If you suspect that a company with which you trade is facing insolvency, it is vital to seek professional advice straight away. In a case on point, innocent suppliers of goods and services to a company that subsequently went into compulsory liquidation ended up severely out of pocket.
Between the date on which a petition was presented to wind up the company and the date on which it entered liquidation, it was alleged to have made payments totalling over £200,000 to 43 suppliers. After the liquidators launched proceedings under Section 127 of the Insolvency Act 1986 to recover those sums for the benefit of the company’s creditors, the majority of the suppliers settled the claims against them, but no agreement had been reached in 16 cases.
Those suppliers who responded to the proceedings put forward various grounds of defence, including that payments for goods and services had been received from the company in good faith and in ignorance that the petition had been issued. It was argued that the position of the suppliers had changed since the payments were received and that it would be unfair to require their repayment. The relevant transactions were, in any event, said to have been in the best interests of the company’s creditors.

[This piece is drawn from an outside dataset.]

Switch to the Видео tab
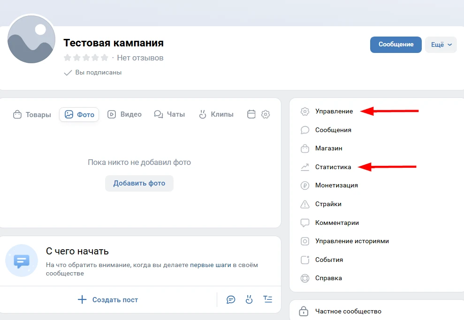This screenshot has width=464, height=320. pyautogui.click(x=124, y=114)
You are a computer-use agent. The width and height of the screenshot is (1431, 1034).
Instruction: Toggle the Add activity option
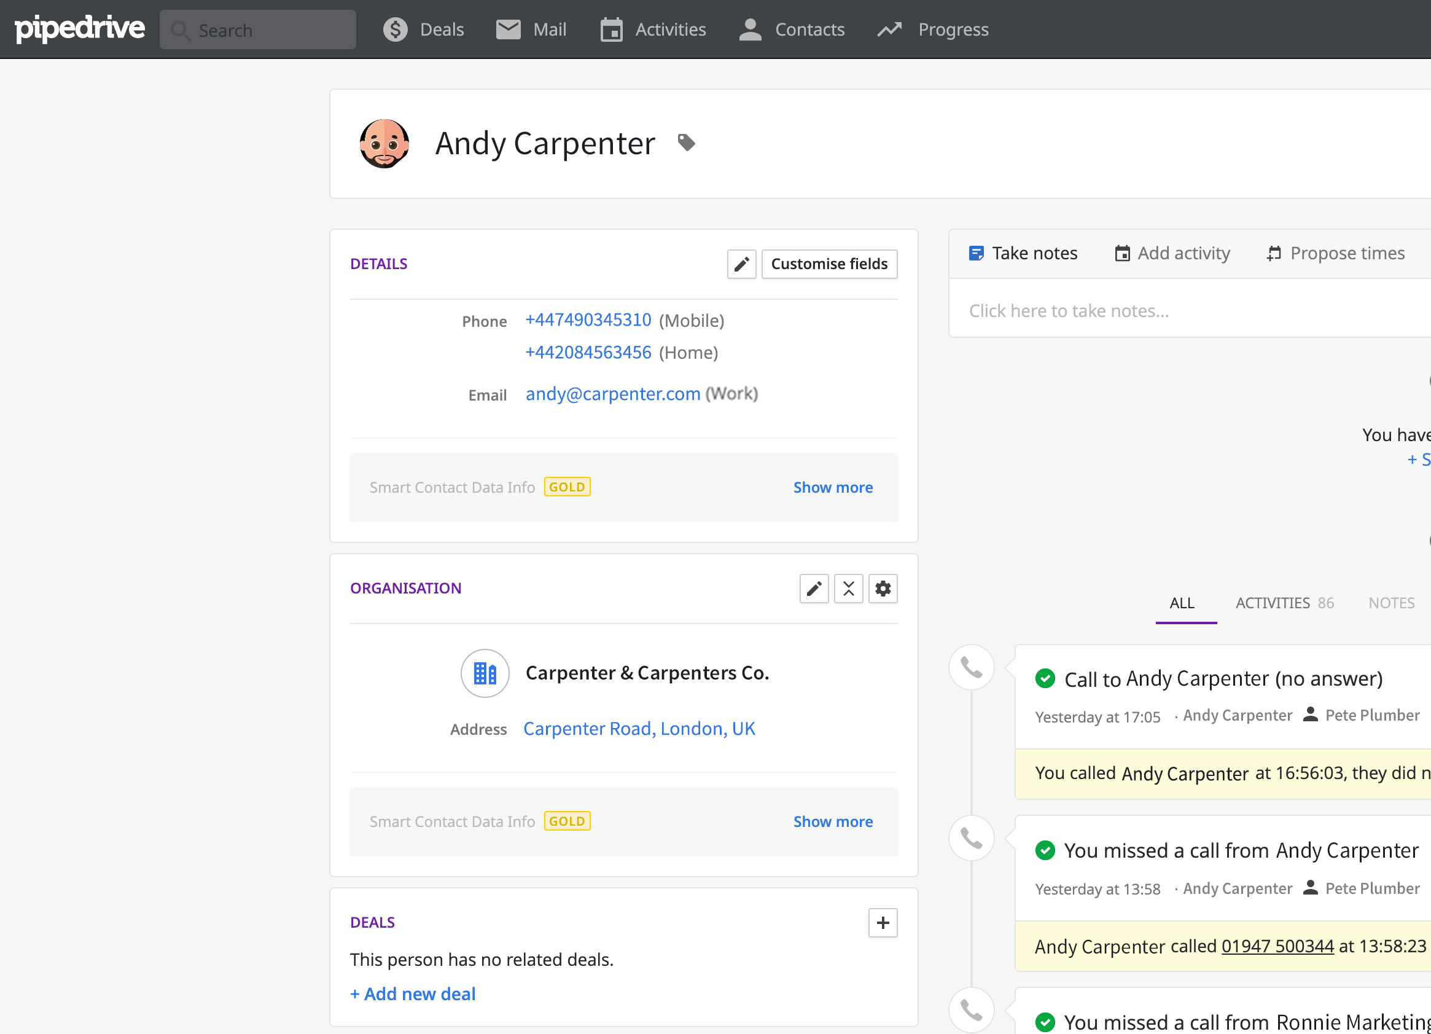pos(1172,254)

In upholding the liquidators’ case, however, the High Court noted that none of the suppliers had sought retrospective judicial validation of the transactions. Whether the payments were received in good faith was irrelevant to the operation of Section 127 in rendering the dispositions of the company’s funds void. The same applied to the absence of knowledge of the existence of the petition and none of the other defences relied upon by the suppliers had been made good.
The Court noted that, by Section 127, Parliament had chosen to prefer the interests of the company and its creditors to those of innocent third parties with whom the company had dealt. The Court had no power to ignore that policy decision and, in the circumstances, none of the suppliers had any valid defence to the liquidators’ claims.